Please reproduce verbatim the lines below, from the first through the one with "Given: Click the JUL '22 x-axis label".

> [DATA PROVIDED]
^^^^

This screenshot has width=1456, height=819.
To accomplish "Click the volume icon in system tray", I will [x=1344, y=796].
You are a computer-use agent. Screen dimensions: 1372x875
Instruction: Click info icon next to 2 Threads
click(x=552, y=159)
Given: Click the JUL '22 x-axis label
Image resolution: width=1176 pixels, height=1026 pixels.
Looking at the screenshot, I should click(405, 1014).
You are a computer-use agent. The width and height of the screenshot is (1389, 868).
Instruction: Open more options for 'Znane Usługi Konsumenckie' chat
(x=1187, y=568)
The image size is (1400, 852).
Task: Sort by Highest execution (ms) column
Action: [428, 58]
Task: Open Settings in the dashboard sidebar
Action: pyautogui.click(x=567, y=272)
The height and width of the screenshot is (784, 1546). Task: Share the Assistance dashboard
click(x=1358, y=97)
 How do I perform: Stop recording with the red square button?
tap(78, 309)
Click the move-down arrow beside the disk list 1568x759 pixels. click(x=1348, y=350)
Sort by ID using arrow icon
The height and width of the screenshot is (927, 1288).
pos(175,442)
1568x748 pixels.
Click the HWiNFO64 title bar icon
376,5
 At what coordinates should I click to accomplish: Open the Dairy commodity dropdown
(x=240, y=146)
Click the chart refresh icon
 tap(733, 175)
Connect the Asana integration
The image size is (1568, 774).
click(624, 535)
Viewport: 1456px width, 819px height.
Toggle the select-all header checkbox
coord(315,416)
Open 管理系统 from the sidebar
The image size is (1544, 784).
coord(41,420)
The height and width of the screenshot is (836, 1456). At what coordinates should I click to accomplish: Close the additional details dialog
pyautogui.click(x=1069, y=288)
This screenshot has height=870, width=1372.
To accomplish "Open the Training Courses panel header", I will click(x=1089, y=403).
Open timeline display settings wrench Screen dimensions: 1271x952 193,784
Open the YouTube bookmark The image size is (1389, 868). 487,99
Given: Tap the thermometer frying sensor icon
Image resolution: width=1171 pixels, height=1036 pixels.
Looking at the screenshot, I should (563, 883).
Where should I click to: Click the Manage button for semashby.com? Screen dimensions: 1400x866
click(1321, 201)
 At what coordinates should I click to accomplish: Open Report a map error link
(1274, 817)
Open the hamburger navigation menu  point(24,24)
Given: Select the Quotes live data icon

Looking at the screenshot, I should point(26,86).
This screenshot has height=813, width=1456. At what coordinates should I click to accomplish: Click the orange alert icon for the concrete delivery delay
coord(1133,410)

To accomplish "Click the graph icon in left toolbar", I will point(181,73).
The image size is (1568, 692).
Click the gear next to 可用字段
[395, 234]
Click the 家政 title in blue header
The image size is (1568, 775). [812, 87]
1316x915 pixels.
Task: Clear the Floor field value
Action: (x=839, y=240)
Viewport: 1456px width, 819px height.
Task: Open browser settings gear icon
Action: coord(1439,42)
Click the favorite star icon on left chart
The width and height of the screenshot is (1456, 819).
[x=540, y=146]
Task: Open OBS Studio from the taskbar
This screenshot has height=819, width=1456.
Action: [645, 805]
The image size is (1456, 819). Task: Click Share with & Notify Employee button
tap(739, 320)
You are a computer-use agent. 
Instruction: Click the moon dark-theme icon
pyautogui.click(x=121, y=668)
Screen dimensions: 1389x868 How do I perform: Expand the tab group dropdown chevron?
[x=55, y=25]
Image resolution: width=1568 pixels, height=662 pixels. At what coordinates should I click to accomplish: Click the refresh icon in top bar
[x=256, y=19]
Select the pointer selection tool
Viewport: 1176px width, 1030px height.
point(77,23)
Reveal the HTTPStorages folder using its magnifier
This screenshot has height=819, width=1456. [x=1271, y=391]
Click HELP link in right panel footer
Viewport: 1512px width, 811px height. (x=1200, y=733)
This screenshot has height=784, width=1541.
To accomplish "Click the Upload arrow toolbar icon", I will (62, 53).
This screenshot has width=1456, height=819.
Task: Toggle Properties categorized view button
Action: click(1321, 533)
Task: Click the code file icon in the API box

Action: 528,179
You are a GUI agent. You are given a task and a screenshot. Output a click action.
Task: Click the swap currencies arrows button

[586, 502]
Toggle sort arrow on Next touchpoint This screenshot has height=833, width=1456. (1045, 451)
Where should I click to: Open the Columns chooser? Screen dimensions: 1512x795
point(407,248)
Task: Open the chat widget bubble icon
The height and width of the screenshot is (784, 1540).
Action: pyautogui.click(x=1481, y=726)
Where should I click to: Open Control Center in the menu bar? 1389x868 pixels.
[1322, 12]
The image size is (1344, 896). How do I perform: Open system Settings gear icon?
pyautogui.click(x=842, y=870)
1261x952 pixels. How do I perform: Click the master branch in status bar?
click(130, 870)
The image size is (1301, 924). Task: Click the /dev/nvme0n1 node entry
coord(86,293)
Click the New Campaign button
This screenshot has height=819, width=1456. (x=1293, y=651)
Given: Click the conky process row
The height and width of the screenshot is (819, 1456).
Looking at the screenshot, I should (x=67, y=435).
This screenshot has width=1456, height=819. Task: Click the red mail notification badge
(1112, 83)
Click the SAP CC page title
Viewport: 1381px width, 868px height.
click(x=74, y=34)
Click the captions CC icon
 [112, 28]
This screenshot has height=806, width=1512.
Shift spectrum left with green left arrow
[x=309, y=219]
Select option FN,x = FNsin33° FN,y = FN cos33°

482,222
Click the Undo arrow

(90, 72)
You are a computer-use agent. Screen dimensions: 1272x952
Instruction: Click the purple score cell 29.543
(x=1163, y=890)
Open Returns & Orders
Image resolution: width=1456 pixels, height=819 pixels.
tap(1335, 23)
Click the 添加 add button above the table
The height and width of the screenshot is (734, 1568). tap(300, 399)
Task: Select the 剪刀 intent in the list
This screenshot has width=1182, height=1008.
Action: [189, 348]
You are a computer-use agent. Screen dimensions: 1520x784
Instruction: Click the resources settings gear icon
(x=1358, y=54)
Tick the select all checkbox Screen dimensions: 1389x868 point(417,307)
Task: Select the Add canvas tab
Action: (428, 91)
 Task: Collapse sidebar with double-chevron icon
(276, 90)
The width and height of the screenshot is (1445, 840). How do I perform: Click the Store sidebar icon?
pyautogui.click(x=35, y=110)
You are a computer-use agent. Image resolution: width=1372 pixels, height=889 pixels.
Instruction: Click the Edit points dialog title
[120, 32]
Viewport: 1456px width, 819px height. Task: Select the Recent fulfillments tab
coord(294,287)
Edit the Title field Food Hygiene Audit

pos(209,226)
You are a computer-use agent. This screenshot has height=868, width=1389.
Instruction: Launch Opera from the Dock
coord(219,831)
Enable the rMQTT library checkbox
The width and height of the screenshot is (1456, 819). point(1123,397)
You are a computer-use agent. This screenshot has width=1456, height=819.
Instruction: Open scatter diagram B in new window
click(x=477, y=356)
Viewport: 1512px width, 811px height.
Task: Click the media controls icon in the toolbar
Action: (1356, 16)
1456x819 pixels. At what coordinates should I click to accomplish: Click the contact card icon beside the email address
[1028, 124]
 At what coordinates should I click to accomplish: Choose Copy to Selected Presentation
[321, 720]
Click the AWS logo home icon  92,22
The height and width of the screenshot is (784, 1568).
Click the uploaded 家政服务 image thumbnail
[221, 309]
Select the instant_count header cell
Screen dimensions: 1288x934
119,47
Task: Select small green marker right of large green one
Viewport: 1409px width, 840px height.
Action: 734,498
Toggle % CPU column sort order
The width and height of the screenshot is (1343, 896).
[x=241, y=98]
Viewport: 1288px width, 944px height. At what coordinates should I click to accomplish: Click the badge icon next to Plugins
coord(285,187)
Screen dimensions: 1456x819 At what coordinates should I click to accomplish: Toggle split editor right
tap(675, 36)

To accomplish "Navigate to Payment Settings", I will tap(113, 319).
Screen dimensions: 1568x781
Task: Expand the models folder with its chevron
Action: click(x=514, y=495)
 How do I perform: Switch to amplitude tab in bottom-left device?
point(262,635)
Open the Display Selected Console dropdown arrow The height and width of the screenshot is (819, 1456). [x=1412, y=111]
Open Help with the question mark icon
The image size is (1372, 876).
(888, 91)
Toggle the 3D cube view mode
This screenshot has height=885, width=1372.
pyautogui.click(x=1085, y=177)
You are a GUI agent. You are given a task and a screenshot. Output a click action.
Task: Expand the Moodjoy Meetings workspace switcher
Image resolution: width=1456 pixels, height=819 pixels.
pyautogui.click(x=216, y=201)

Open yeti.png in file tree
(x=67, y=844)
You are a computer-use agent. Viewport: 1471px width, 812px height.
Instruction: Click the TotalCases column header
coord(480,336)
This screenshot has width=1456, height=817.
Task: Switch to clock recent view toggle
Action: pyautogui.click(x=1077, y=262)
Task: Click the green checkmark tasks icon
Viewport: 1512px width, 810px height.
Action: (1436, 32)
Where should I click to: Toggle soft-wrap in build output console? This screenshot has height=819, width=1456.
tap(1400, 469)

^^^^

> [SOLUTION]
This screenshot has width=1456, height=819.
To accomplish "Click the volume icon in system tray", I will [x=1344, y=796].
You are a computer-use agent. Screen dimensions: 1372x875
Instruction: Click info icon next to 2 Threads
click(x=552, y=159)
Given: Click the JUL '22 x-axis label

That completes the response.